CURRENT EVENTS
Gold Mountain
Gold Mountain. Ink and brush with gold leaf on paper. 90 x 57 in. Watson and Tsang.
WHEN
July 8, 2019 - August 23, 2019
WHERE
Main Gallery
1st floor
Jeremiah Watson
Tsang Tseng Tseng
The idea of Gold Mountain, a mountain that might contain gold, brought settlers to the Western United States in the late nineteenth century. This idea of the mountain as a materialistic opportunity to be exploited conflicts with the idea of the mountain as a spiritual force of nature to be appreciated as nature be. This exhibition will explore varied interpretations of Gold Mountain as an idea and as a place. The imaginary landscapes of Gold Mountain exist to calmly inspire the observer’s visionary senses.
Watson and Tsang Ink and Brush Painting Workshop Aug 23-25
Course Details:
Aug 23 6:00-9:00pm | Aug 24 9:30am-12:30pm | Aug 25 9:30am-12:30pm
GEM Center for the Arts | VIVID Gallery on the 3rd floor
3 sessions | 3 contact hours per session
Tuition $60 per class, or $150 for all three!
Payable to Jeremiah Watson before class.

##########

What you are asked to do: How would the Gold Mountain exhibition listing go on? Continue it from the point where it ends.

Record extracts:
##########

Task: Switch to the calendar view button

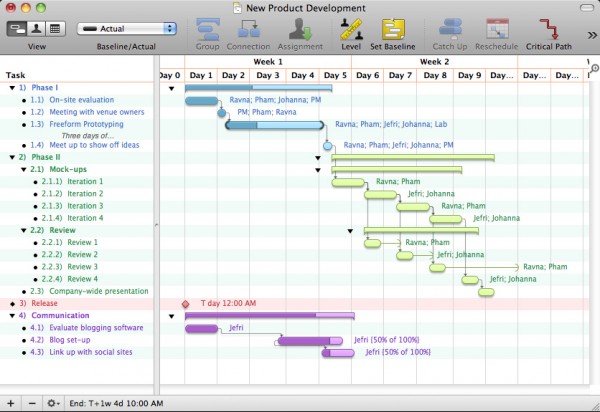Action: click(54, 29)
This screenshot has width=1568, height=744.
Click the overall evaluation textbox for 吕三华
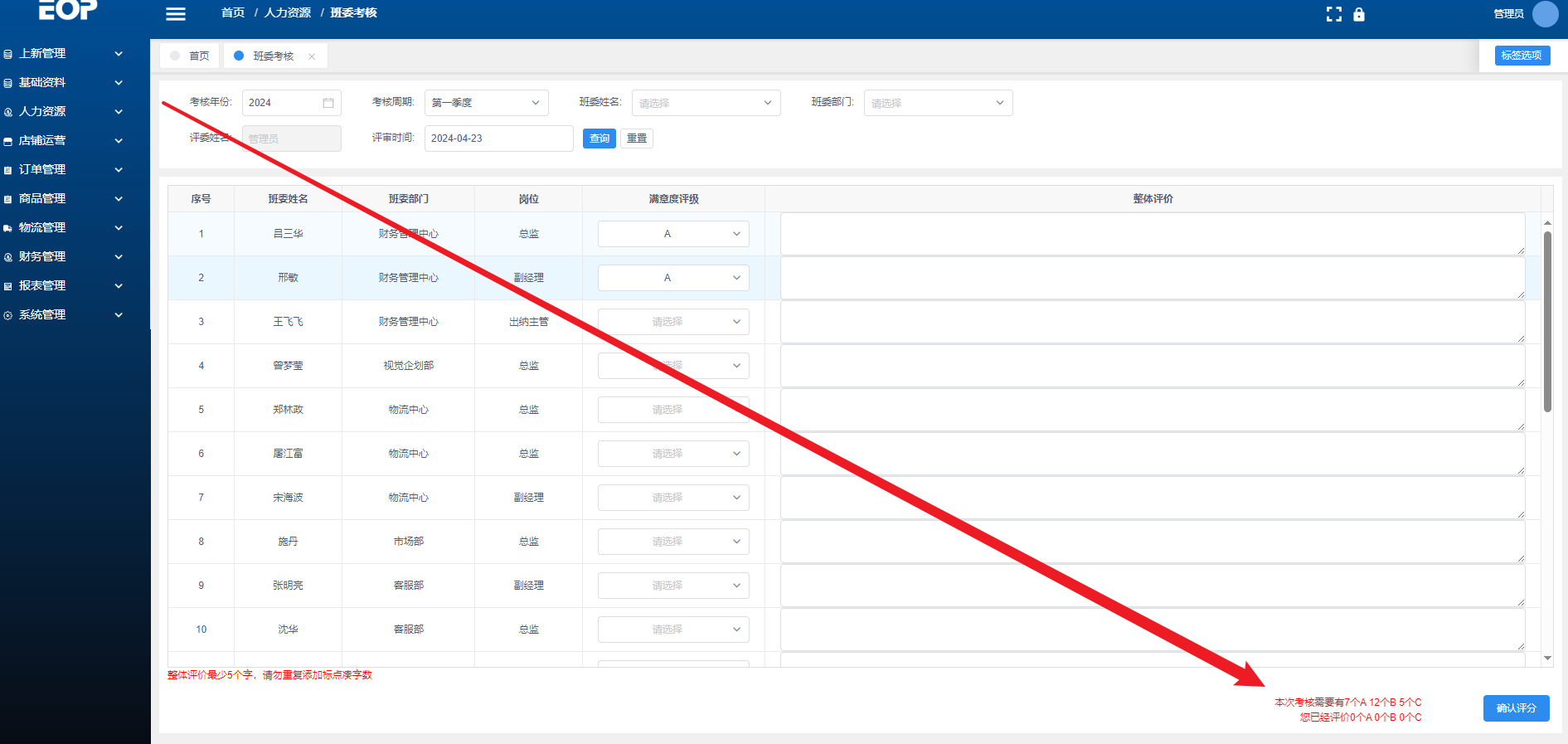click(x=1152, y=234)
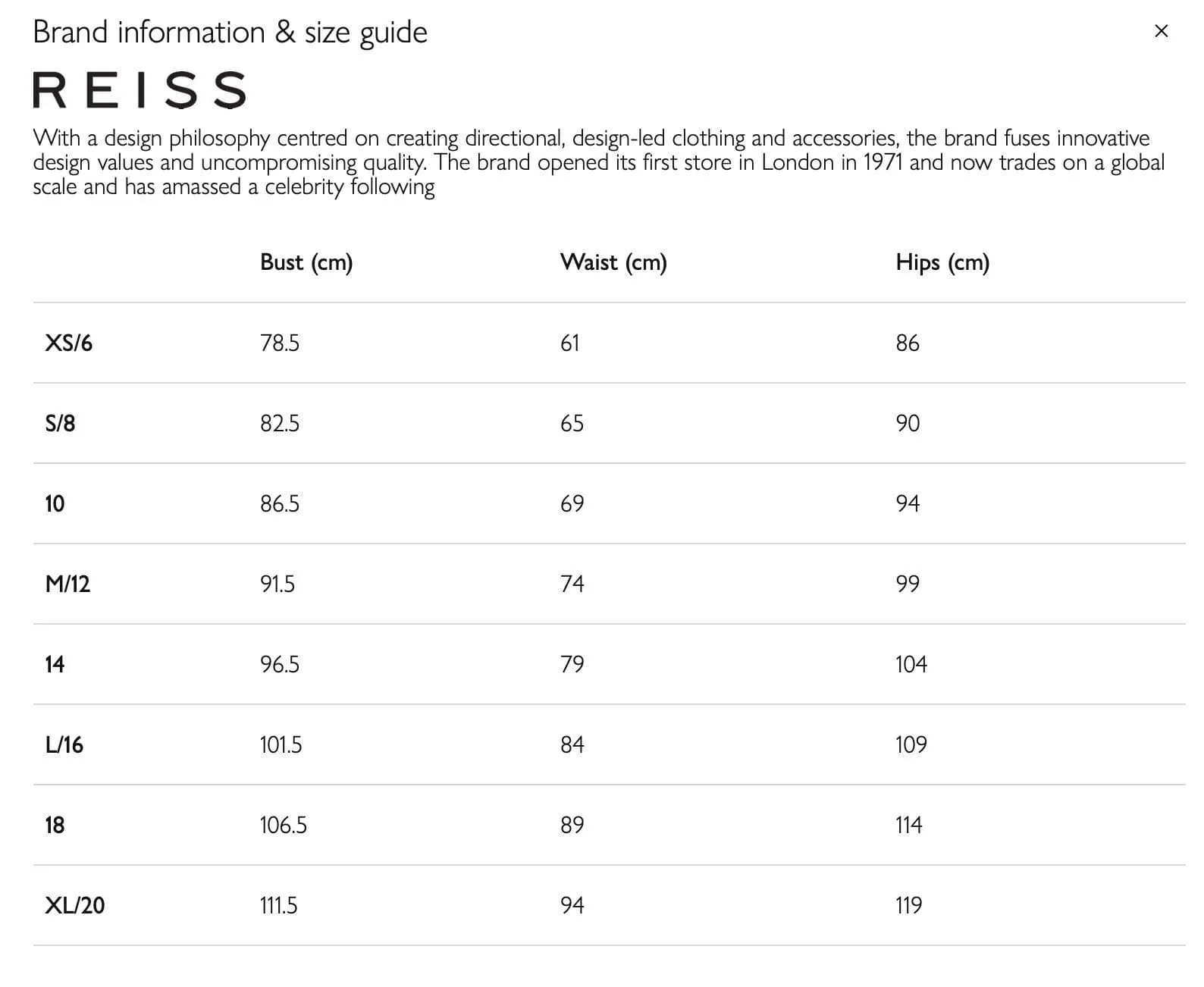Click the size 18 row label
This screenshot has width=1204, height=987.
click(x=55, y=826)
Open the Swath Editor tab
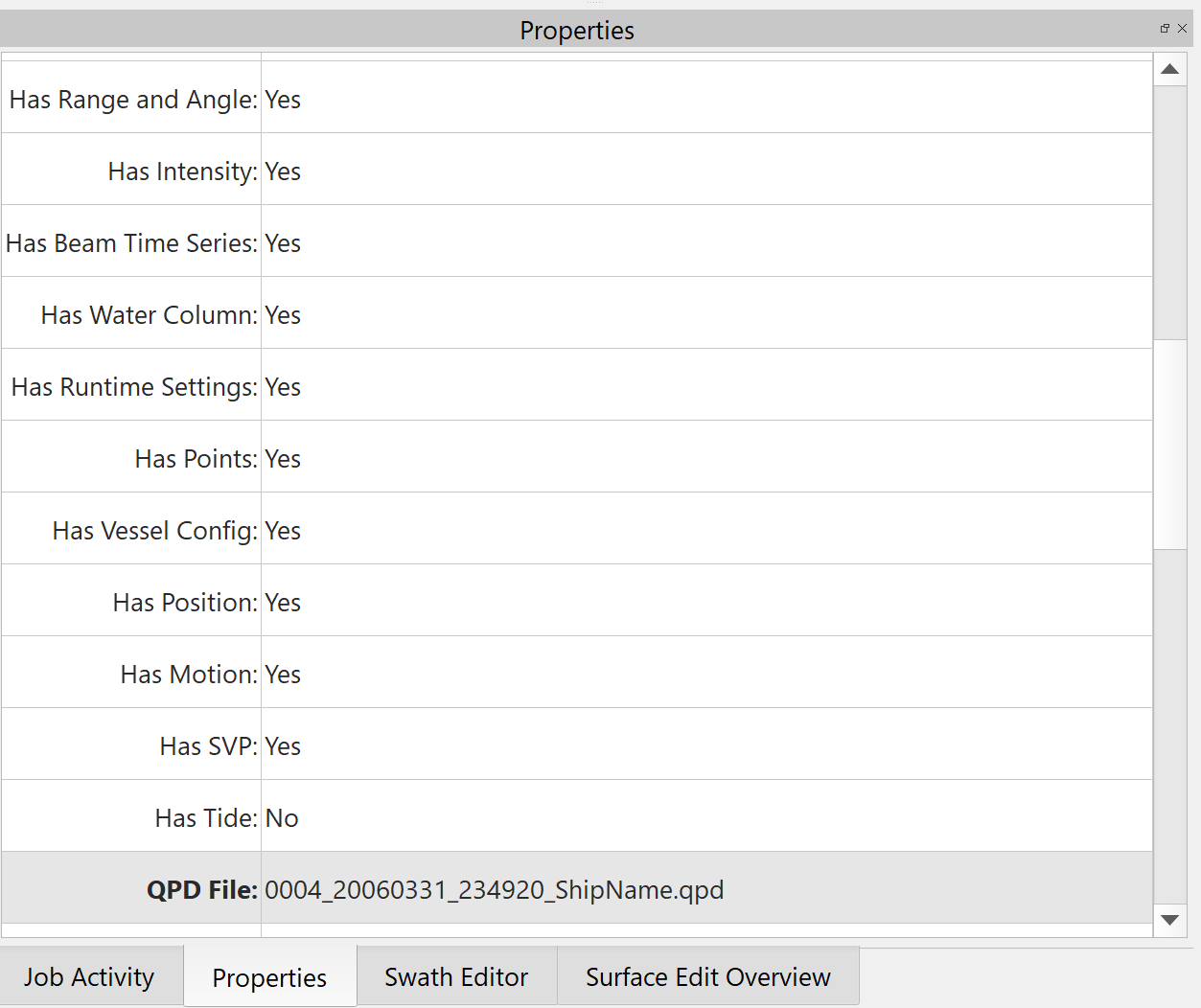Viewport: 1201px width, 1008px height. coord(456,976)
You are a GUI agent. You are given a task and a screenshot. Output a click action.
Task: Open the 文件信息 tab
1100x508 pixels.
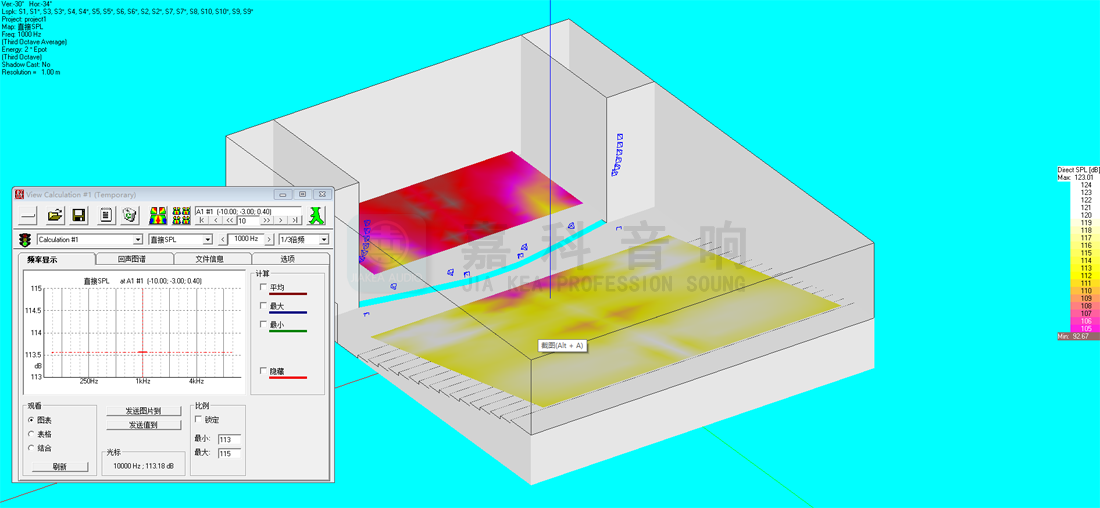(209, 259)
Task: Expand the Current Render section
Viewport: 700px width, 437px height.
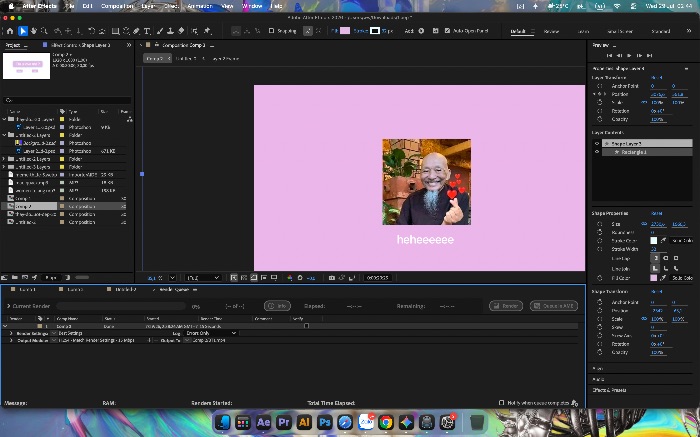Action: click(8, 306)
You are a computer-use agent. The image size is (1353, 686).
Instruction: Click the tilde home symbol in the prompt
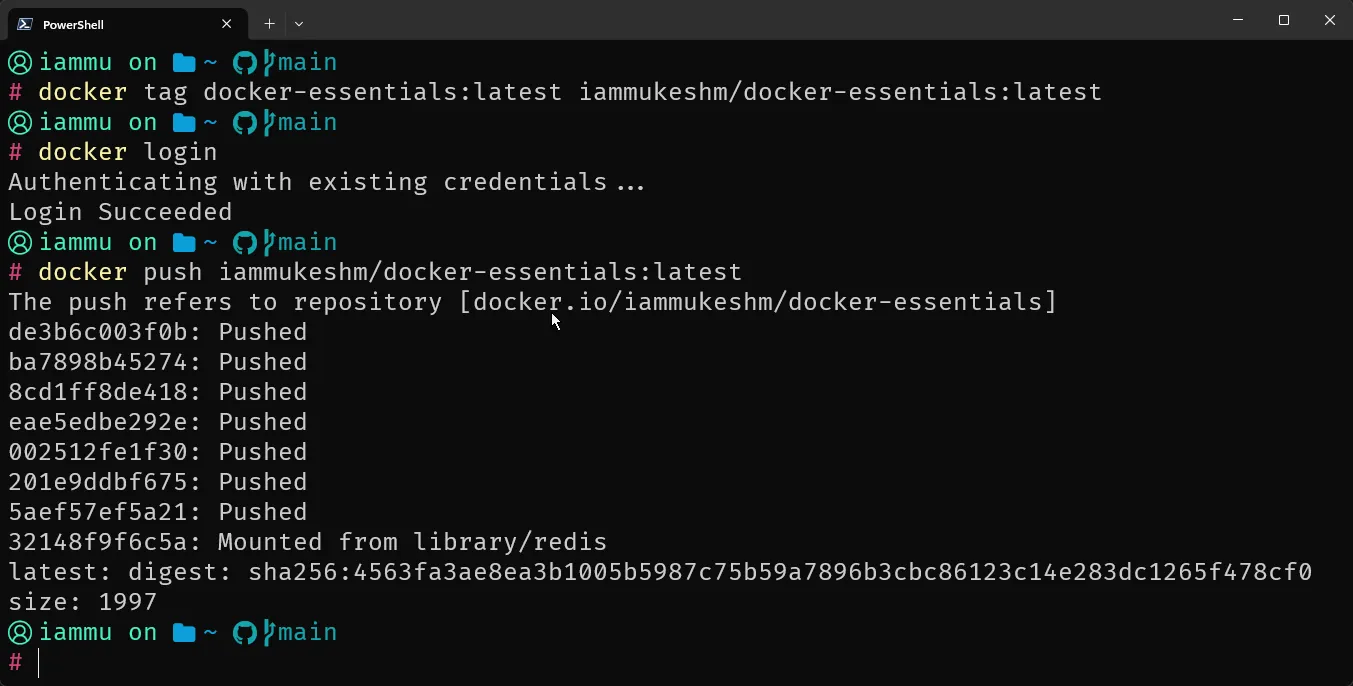(x=211, y=61)
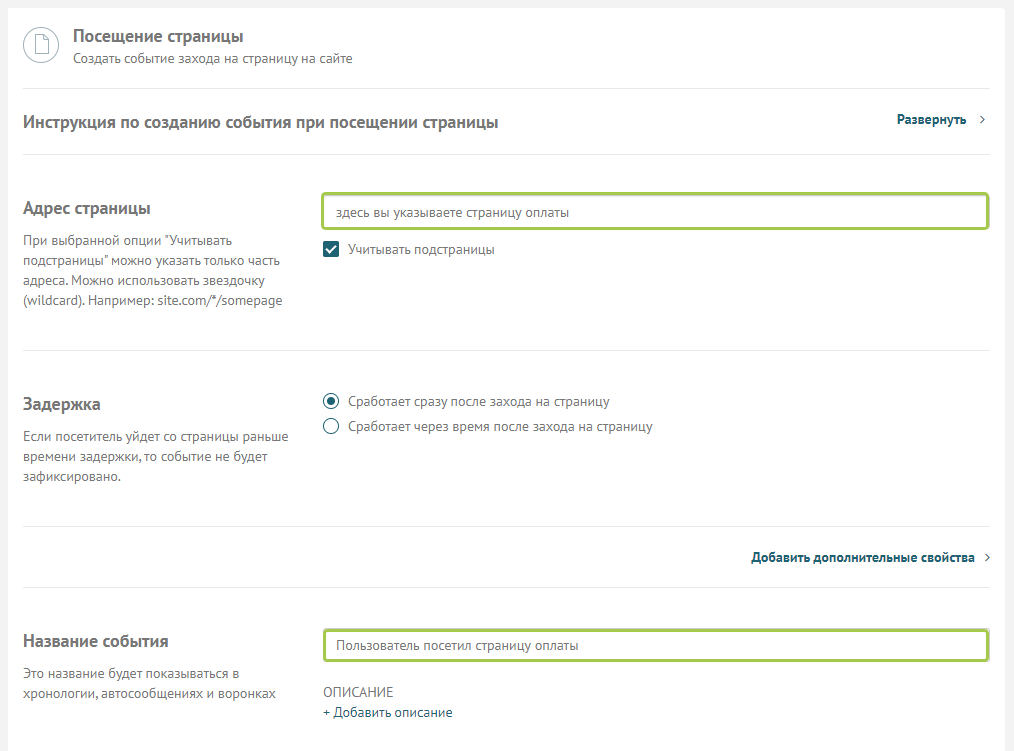The width and height of the screenshot is (1014, 751).
Task: Click the Сработает через время label text
Action: (x=500, y=427)
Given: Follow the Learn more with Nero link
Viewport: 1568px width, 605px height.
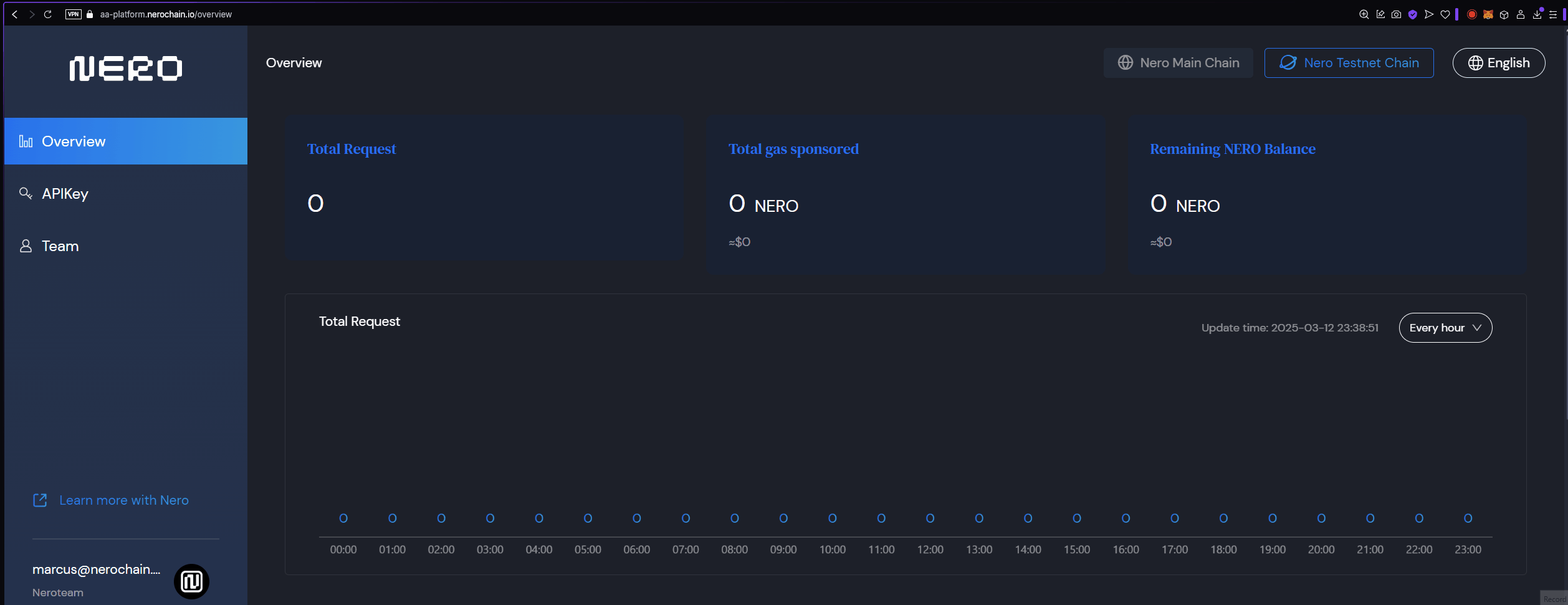Looking at the screenshot, I should (123, 500).
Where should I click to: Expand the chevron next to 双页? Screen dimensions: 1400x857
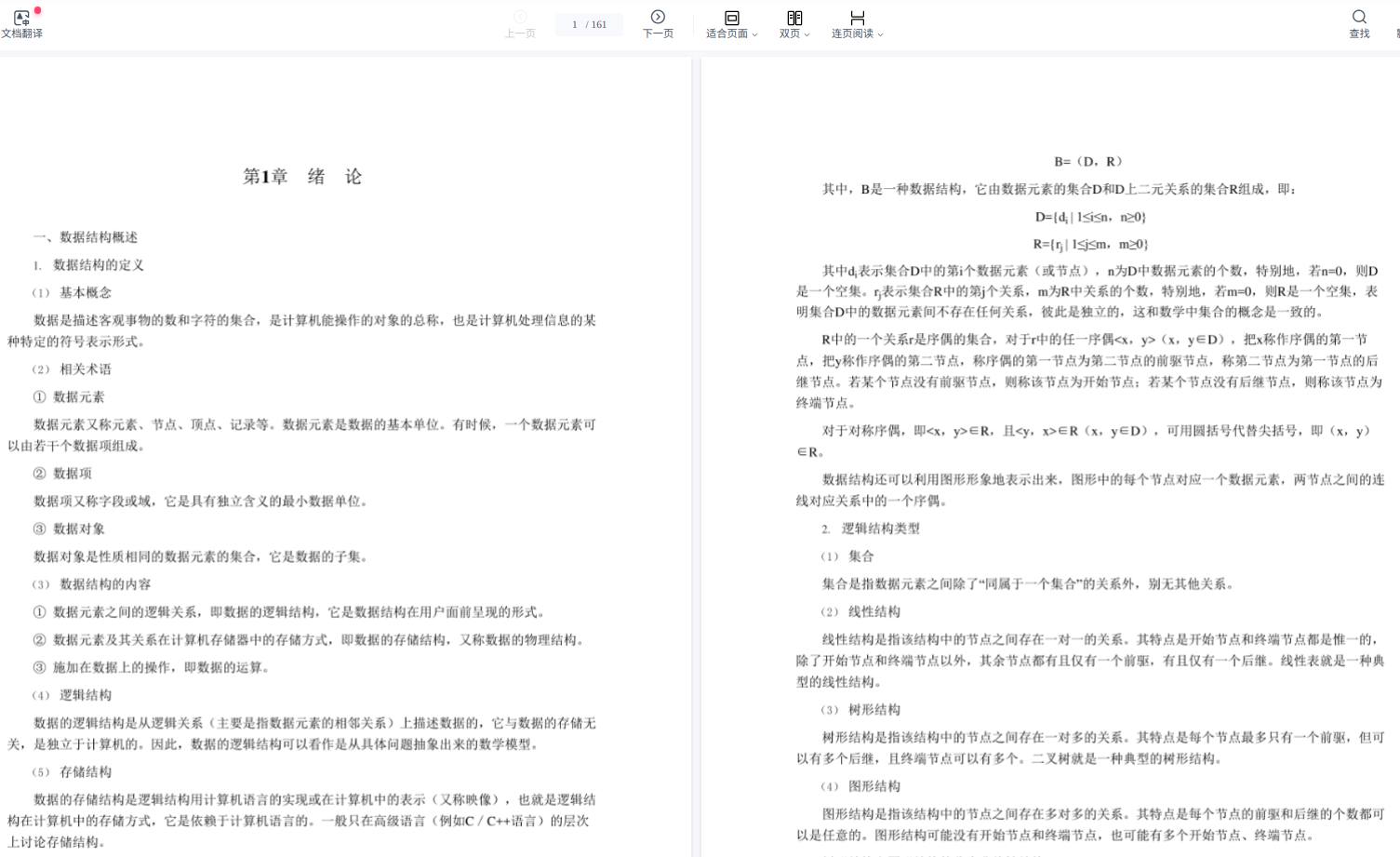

##########

Result of the exercise:
Course Description:
Learn about the power of line by brush. This workshop introduces fundamental elements of traditional ink and brush landscape painting. After a basic tool and material introduction, course one will begin with learning how to hold and position the brush in hand to apply subtle variations of strength, speed and concentration in line making. Building on the foundation of line, course two will build up the face of rocks and growing trees with ink and brush. A variety of tree structures and leaf constellations will be introduced. Students will be encouraged to find individual expression of character in the rocks and trees. Upon learning to build a basic compositional environment, course three of the workshop will conclude with an introduction to ways of reading and appreciating the unique perspective, scale and layering of ink and brush landscape painting.
To register please RSVP http://watsonandtsang.com/workshop.html, or contact the GEM Center for the Arts gallery.
Instructors: Watson and Tsang Artist Bio
Watson and Tsang collaboration
Watson and Tsang are known for poetic architectural landscapes painted by powerful
brushwork. Both for art viewers in appreciation of the painted landscape and as artists sharing fresh ways of seeing the world, they make fine art to sustain a long and healthy life. While not willing to be bound by it, Watson and Tsang are not afraid to connect with tradition. By connecting art viewers across the time and space of distant communities, they use
understanding and dialogue to morph fear into curiosity and estrangement into friendship.
From 2011, Watson and Tsang have collaborated on a wide variety of hybrid projects.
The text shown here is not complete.